### Task requirements
Scale the records between the lines holding "Returns & Exchanges (171, 2029)" and "XS (31, 1072)", inclusive, and reproduce only those lines. Keep each line's wording unchanged, and multiply every coordinate in the answers by 1.9, rounding to whole numbers with halves rounded up.

### Given records
______

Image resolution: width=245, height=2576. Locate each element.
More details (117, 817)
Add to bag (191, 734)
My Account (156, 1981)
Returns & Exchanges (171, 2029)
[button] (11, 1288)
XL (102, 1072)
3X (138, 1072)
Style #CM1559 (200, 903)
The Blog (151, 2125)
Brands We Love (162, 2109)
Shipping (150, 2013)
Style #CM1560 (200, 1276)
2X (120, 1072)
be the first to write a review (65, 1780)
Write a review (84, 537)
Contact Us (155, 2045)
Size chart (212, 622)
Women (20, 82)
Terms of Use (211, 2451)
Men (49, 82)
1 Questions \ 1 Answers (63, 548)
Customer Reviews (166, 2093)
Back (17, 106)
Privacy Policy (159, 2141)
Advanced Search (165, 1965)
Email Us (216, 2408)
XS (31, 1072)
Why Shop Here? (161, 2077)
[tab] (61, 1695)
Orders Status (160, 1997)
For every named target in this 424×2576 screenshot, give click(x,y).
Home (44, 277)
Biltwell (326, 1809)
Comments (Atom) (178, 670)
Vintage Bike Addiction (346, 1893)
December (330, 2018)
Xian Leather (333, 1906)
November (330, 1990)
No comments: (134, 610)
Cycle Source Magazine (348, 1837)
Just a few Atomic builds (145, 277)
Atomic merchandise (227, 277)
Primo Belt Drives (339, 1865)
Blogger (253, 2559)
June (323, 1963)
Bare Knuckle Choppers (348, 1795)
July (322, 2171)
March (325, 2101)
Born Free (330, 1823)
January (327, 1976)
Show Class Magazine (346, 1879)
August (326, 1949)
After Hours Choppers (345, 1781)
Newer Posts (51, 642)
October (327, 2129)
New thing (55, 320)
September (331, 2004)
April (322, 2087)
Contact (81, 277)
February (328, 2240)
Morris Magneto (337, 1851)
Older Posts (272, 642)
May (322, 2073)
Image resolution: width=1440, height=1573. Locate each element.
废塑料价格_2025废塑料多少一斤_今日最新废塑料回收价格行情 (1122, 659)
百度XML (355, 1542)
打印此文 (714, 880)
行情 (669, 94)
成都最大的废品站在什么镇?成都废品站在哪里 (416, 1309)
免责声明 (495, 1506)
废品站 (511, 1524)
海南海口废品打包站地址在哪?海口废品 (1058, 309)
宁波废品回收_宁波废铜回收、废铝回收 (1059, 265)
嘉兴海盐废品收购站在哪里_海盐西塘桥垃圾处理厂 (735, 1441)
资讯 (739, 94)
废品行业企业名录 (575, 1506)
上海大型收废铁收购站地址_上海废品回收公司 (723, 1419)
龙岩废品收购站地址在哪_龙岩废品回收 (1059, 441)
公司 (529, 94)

______

### Result of the exercise
Returns & Exchanges (325, 3855)
[button] (21, 2447)
XL (194, 2037)
3X (262, 2037)
Style #CM1559 (380, 1716)
The Blog (287, 4038)
Brands We Love (308, 4007)
Shipping (285, 3825)
Style #CM1560 (380, 2424)
2X (228, 2037)
be the first to write a review (124, 3382)
Write a review (160, 1020)
Contact Us (295, 3886)
Size chart (403, 1182)
Women (38, 156)
Terms of Use (401, 4657)
Men (93, 156)
1 Questions \ 1 Answers (120, 1041)
Customer Reviews (315, 3977)
Back (32, 201)
Privacy Policy (302, 4068)
Advanced Search (314, 3734)
Email Us (410, 4575)
XS (59, 2037)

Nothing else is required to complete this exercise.